How to complete this task
Transcribe the lines below exactly, beginning with the line that holds "This screenshot has" and ending with the final line, both included. Pictures are to be left out.

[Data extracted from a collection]
§
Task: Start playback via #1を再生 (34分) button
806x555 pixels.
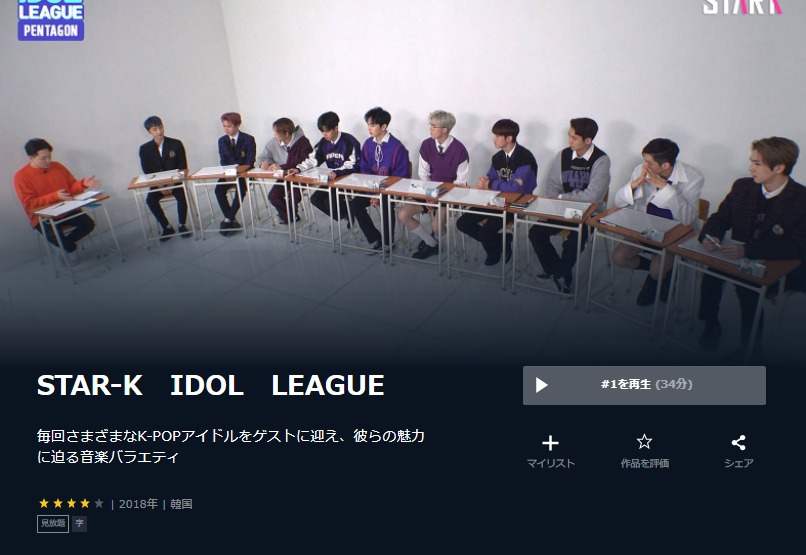Action: (644, 385)
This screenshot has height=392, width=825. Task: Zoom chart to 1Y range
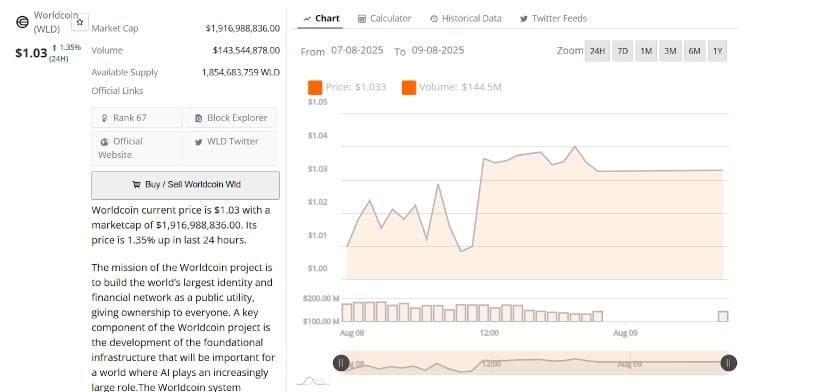tap(718, 51)
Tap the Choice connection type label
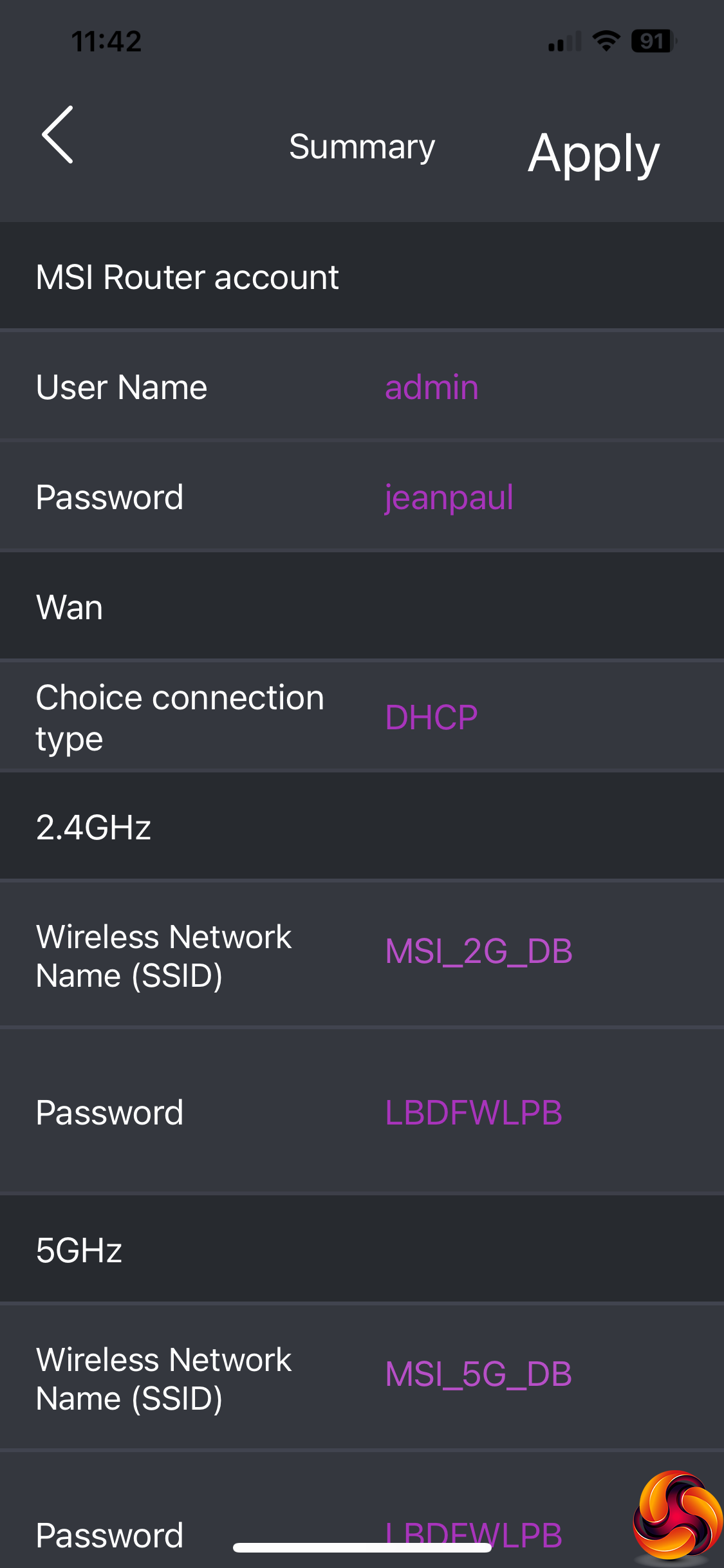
§
Completed exercise
This screenshot has height=392, width=825. Task: Zoom chart to 1Y range
tap(718, 51)
Tap the Choice connection type label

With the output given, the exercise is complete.